### [Exercise inputs]
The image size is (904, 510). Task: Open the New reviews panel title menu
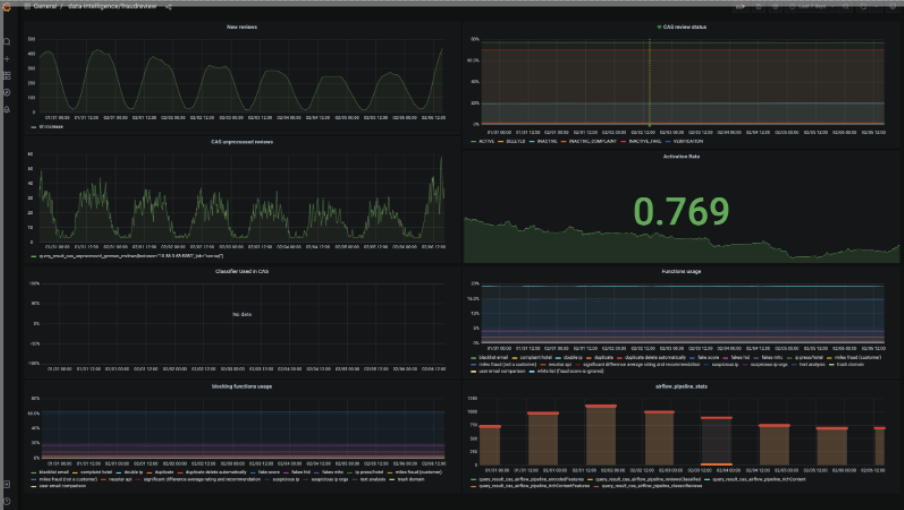(242, 27)

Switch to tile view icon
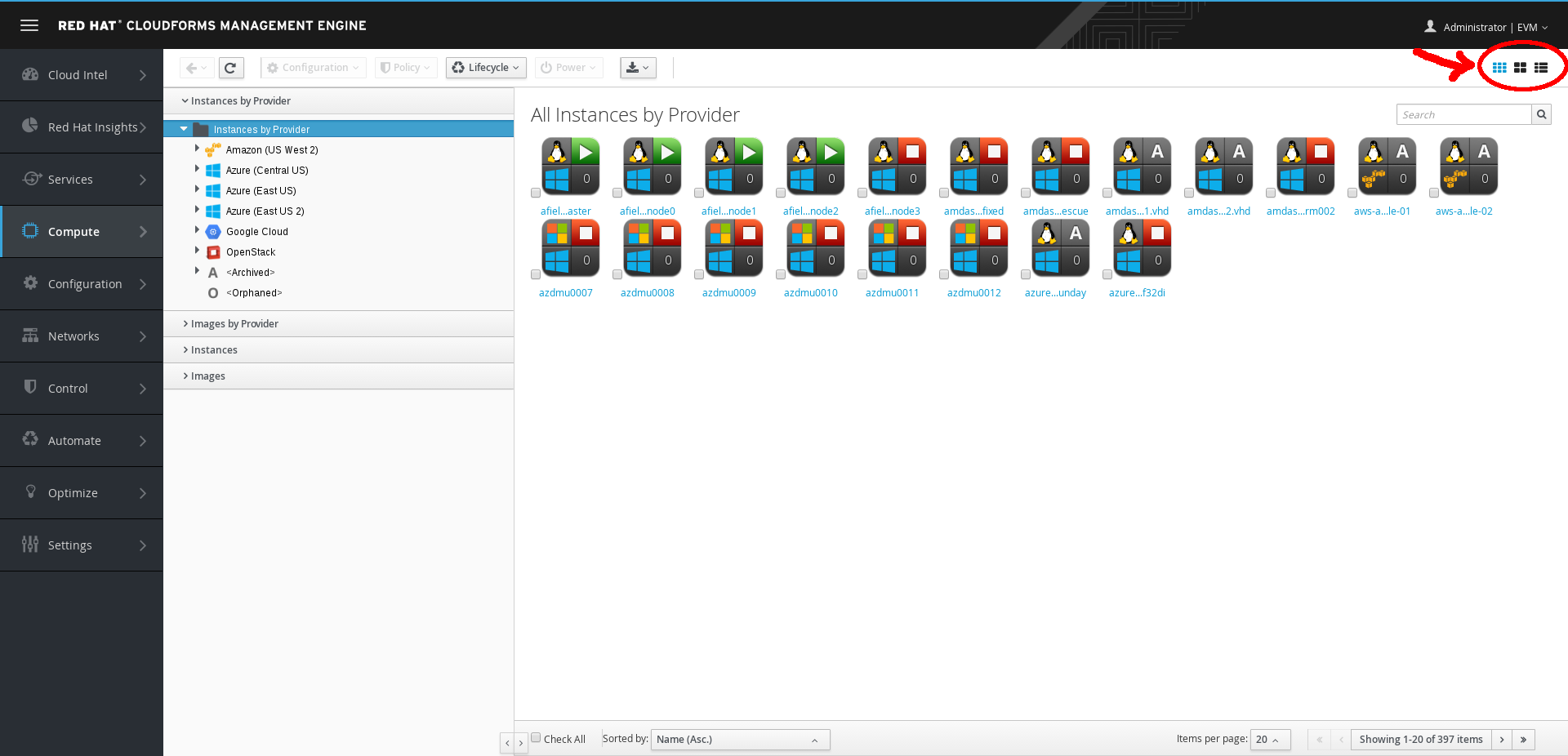pyautogui.click(x=1520, y=68)
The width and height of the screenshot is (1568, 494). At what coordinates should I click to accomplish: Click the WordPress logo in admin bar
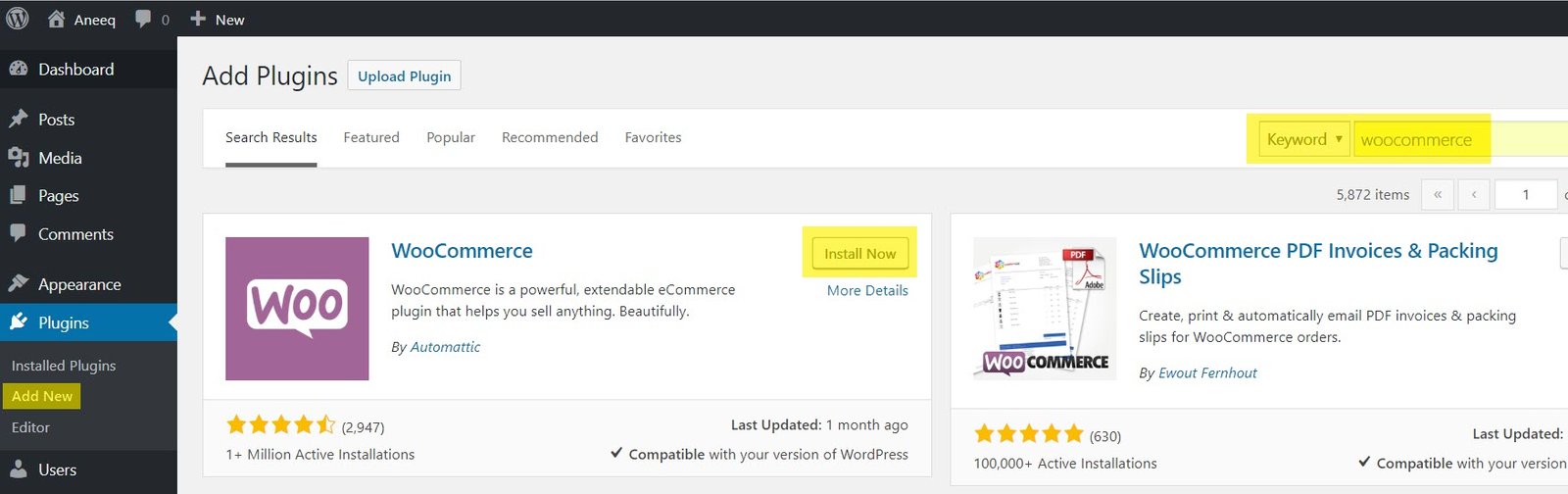pos(18,19)
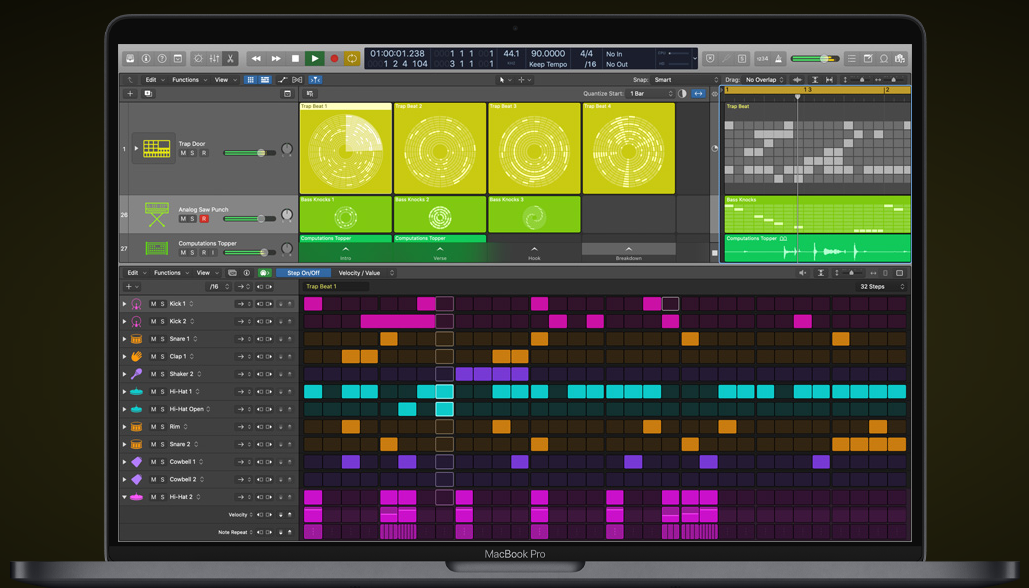Viewport: 1029px width, 588px height.
Task: Click the Play button in the transport
Action: coord(314,59)
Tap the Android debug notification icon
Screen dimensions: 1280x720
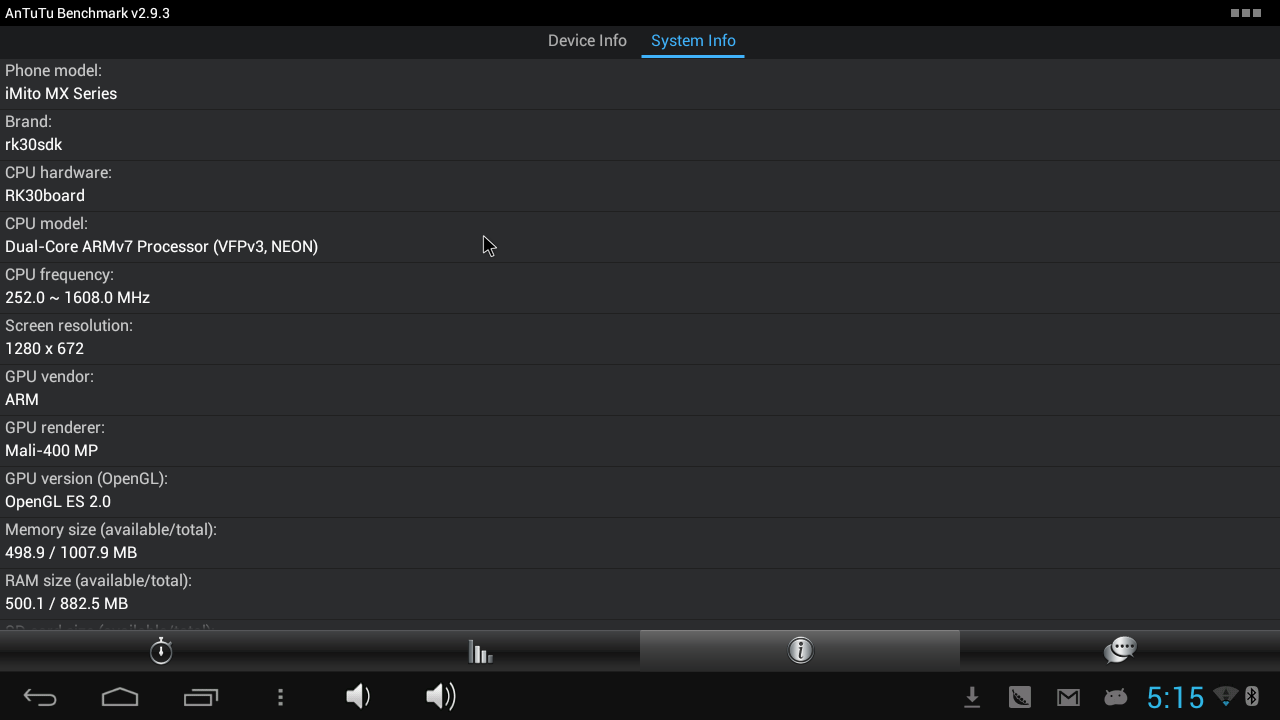click(x=1115, y=697)
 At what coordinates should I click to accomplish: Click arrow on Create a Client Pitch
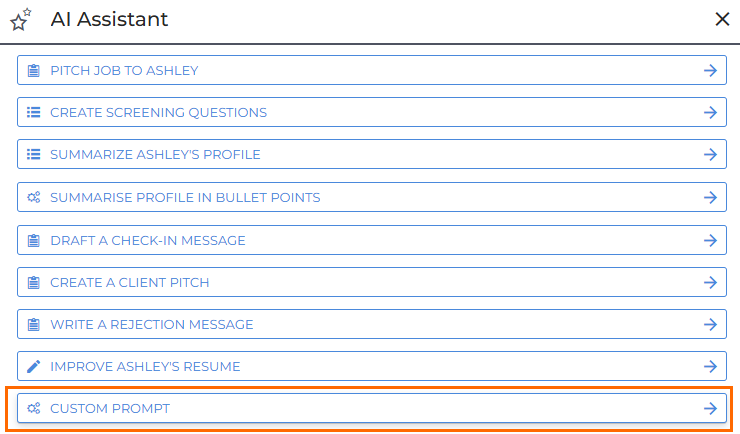tap(710, 283)
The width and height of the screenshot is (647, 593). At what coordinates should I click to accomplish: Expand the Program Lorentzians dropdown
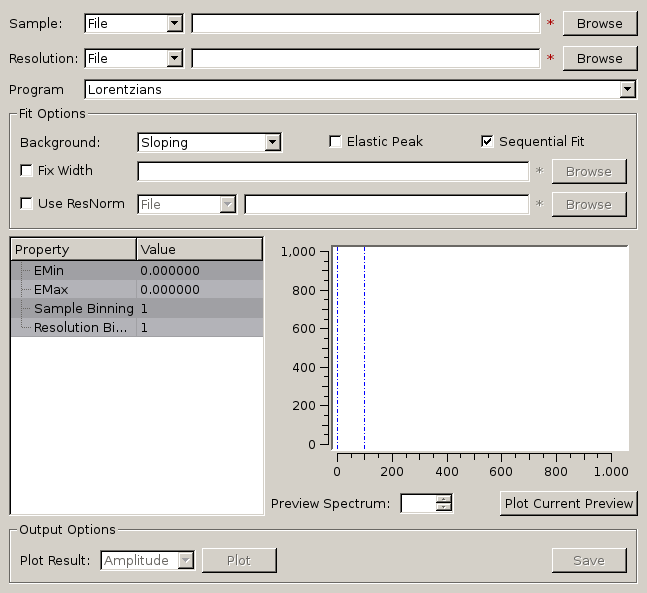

### [Exercise]
Your answer should be an exact copy of the entries above, with no images included.

### [Answer box]
The image size is (904, 510). Task: Open the New reviews panel title menu
(242, 27)

Switch to tile view icon
pyautogui.click(x=1520, y=68)
The width and height of the screenshot is (1568, 494). At what coordinates should I click to accomplish: Click the WordPress logo in admin bar
pos(18,19)
Viewport: 1029px width, 588px height.
Task: Click the Play button in the transport
Action: coord(314,59)
Tap the Android debug notification icon
Screen dimensions: 1280x720
click(x=1115, y=697)
 At what coordinates should I click to accomplish: Click arrow on Create a Client Pitch
tap(710, 283)
The width and height of the screenshot is (647, 593). At what coordinates should I click to accomplish: Expand the Program Lorentzians dropdown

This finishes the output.